Data listing |
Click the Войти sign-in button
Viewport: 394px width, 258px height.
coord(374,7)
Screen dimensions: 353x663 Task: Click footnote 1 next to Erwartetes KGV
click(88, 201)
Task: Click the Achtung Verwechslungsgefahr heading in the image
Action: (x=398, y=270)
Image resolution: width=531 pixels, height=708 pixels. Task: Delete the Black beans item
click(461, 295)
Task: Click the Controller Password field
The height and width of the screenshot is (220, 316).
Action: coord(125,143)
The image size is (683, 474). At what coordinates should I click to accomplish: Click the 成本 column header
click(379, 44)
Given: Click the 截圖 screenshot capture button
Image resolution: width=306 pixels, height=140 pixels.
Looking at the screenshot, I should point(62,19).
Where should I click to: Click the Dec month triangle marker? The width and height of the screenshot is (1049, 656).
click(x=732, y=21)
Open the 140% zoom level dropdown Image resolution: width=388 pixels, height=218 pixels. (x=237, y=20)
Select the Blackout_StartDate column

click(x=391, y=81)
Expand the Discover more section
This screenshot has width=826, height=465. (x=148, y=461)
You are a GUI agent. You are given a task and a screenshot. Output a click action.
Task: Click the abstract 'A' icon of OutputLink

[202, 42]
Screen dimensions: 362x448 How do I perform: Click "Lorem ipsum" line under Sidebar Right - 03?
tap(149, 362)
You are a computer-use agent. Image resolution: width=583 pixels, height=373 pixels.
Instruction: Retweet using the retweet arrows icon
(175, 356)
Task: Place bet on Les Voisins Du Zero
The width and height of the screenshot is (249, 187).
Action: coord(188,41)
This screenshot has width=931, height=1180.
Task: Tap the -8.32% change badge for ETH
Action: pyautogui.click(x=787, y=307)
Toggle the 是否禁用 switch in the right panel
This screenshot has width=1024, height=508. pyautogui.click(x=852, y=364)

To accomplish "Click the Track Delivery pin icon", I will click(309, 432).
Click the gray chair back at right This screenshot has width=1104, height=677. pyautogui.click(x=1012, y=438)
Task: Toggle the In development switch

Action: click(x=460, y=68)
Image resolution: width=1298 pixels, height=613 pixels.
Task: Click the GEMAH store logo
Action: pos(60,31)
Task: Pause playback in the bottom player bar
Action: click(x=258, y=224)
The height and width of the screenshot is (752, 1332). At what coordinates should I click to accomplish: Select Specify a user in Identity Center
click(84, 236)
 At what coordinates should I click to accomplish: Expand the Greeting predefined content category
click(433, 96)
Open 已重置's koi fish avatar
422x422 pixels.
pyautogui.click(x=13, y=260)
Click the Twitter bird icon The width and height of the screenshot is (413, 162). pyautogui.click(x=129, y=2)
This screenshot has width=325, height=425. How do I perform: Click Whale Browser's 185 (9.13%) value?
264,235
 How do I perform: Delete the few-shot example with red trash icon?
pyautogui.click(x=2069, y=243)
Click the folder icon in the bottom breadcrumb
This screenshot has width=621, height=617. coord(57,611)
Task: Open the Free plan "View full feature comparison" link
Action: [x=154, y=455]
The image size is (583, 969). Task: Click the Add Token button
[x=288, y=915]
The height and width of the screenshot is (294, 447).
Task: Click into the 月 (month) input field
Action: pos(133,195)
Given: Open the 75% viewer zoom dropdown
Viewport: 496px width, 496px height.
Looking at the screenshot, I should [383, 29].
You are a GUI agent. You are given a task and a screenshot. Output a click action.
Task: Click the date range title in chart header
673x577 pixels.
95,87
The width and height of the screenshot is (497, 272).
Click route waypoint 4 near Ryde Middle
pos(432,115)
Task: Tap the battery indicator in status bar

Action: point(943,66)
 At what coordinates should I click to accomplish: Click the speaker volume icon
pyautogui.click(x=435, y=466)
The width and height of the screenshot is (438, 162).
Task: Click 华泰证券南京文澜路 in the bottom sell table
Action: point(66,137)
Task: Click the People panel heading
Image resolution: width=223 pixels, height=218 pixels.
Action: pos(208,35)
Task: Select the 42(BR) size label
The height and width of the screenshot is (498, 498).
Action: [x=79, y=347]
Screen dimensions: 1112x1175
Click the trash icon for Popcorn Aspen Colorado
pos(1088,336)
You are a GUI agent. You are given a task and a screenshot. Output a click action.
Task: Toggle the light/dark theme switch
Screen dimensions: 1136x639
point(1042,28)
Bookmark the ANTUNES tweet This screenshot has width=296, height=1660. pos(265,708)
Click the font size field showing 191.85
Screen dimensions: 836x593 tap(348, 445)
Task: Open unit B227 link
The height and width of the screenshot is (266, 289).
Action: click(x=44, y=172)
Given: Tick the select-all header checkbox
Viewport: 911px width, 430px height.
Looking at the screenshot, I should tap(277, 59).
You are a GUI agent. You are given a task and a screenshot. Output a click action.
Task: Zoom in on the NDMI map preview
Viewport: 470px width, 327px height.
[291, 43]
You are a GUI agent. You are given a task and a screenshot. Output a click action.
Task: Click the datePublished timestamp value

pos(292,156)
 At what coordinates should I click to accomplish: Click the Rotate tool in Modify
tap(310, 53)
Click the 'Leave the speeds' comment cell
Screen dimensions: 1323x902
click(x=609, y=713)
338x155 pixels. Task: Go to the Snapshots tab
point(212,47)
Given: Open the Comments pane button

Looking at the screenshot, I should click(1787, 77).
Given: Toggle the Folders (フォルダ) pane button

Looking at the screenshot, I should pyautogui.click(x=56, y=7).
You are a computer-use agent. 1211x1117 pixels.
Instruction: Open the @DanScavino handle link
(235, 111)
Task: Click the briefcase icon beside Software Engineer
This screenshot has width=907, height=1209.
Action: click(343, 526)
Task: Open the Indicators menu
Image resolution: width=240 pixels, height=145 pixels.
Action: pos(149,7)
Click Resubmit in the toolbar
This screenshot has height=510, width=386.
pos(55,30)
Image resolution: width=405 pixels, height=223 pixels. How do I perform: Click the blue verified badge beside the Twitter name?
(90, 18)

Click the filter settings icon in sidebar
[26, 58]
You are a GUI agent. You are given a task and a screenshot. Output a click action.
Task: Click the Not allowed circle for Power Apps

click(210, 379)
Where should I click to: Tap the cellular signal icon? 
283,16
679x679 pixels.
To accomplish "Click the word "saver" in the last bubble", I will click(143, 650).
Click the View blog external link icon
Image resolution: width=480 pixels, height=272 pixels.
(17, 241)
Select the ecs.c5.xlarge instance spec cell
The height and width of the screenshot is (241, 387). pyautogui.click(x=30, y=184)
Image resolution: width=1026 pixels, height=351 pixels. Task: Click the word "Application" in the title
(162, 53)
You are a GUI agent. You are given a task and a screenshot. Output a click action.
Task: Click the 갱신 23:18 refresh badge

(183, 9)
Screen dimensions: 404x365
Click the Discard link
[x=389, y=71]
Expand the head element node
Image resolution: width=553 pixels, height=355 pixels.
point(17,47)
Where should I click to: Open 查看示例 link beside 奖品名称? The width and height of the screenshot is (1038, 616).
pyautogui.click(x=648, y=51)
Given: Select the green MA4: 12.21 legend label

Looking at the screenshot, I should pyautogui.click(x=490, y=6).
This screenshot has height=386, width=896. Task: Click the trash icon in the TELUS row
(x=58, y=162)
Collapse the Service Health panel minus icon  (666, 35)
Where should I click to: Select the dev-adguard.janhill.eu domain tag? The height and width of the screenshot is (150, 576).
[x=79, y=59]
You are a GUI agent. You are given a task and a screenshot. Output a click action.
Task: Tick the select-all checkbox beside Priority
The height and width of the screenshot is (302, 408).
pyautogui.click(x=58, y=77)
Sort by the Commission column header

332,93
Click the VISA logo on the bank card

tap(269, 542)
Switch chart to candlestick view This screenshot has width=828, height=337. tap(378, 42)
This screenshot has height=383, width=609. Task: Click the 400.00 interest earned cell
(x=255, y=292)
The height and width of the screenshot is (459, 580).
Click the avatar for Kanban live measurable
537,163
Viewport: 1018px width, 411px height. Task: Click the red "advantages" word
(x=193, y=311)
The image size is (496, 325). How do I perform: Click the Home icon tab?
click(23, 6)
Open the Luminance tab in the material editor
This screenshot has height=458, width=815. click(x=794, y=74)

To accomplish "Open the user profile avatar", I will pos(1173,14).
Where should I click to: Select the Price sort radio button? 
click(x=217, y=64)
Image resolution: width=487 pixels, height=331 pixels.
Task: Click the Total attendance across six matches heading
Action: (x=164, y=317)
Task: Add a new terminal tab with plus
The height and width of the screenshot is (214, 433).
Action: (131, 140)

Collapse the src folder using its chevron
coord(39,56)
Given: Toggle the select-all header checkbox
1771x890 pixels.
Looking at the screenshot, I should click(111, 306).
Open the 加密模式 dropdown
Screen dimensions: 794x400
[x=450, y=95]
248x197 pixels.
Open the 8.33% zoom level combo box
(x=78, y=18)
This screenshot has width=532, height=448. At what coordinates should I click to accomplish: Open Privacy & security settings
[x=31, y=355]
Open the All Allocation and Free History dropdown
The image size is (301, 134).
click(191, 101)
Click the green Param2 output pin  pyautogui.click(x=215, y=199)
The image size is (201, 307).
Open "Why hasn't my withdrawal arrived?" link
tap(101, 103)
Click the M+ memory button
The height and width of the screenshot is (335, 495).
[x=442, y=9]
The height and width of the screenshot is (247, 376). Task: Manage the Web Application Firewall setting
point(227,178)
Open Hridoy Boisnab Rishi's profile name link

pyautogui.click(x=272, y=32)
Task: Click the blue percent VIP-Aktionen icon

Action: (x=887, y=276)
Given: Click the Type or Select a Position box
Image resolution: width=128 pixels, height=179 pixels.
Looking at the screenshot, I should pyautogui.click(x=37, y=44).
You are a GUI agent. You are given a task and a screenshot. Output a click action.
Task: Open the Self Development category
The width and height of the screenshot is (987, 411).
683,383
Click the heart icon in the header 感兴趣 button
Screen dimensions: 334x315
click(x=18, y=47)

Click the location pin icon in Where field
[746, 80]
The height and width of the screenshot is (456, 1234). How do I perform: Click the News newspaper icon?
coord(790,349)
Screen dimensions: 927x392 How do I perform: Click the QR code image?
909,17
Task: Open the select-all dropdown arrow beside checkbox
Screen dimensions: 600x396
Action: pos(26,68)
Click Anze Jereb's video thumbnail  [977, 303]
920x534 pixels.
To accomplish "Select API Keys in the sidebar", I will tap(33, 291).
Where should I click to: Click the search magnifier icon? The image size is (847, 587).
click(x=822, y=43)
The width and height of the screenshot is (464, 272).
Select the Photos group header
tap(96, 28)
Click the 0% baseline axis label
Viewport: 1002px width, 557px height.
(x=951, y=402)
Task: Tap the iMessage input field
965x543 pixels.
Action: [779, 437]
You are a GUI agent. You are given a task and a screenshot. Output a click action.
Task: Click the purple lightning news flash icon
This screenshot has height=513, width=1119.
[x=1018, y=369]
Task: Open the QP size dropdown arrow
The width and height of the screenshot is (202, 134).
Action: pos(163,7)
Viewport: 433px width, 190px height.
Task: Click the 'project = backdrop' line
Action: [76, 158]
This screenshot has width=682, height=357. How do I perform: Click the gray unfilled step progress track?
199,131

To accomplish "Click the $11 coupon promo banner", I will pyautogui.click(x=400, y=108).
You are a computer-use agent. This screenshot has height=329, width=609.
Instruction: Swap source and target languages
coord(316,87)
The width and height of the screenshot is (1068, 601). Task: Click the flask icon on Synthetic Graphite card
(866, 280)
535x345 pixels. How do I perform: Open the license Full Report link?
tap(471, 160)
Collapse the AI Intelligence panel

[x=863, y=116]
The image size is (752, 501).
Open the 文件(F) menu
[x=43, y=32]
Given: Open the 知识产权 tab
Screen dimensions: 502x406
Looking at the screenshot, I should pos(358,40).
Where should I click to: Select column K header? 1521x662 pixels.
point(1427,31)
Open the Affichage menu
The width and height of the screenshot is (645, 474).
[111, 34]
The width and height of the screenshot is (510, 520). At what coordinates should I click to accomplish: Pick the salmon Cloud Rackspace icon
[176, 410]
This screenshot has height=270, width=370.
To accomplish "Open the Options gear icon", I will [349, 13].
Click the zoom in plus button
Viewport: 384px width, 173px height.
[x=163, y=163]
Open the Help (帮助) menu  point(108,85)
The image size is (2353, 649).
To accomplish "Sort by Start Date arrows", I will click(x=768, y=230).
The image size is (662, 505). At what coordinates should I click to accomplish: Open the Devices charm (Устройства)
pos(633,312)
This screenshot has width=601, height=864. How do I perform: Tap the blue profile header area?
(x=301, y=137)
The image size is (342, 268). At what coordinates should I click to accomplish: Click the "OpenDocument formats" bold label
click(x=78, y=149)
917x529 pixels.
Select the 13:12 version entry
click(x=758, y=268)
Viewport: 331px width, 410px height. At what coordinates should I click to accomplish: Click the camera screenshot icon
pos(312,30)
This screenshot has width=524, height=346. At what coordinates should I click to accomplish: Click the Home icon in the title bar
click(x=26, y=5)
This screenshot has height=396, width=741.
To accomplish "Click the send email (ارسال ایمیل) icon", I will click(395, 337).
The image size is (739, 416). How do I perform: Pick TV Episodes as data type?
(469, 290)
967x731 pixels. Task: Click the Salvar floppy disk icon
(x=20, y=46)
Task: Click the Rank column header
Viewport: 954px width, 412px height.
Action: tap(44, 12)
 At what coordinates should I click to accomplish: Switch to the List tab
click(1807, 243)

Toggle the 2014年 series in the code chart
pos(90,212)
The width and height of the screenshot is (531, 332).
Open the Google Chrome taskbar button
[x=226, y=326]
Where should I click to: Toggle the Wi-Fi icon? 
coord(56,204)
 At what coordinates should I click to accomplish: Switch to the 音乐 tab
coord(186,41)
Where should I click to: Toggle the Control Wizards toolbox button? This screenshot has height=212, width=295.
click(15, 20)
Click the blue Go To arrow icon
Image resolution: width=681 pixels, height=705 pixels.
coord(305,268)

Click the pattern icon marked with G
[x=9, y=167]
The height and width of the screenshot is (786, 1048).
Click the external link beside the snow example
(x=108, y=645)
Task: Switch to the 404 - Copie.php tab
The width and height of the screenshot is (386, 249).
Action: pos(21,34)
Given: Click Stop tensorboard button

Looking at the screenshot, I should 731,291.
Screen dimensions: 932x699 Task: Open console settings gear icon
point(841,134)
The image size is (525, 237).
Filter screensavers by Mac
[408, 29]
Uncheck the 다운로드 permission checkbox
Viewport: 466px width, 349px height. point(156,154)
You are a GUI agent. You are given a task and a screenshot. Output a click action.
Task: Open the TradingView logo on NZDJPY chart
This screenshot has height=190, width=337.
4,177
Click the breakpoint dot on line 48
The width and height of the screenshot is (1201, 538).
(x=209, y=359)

What this task involves | Look above and return each line of the records exactly, from the very first through the line with "Given: Click the 截圖 screenshot capture button", both included.

Exercise output |
Click the Войти sign-in button
Viewport: 394px width, 258px height.
coord(374,7)
Screen dimensions: 353x663 Task: Click footnote 1 next to Erwartetes KGV
click(88, 201)
Task: Click the Achtung Verwechslungsgefahr heading in the image
Action: (x=398, y=270)
Image resolution: width=531 pixels, height=708 pixels. Task: Delete the Black beans item
click(461, 295)
Task: Click the Controller Password field
The height and width of the screenshot is (220, 316).
Action: coord(125,143)
The image size is (683, 474). At what coordinates should I click to accomplish: Click the 成本 column header
click(379, 44)
Given: Click the 截圖 screenshot capture button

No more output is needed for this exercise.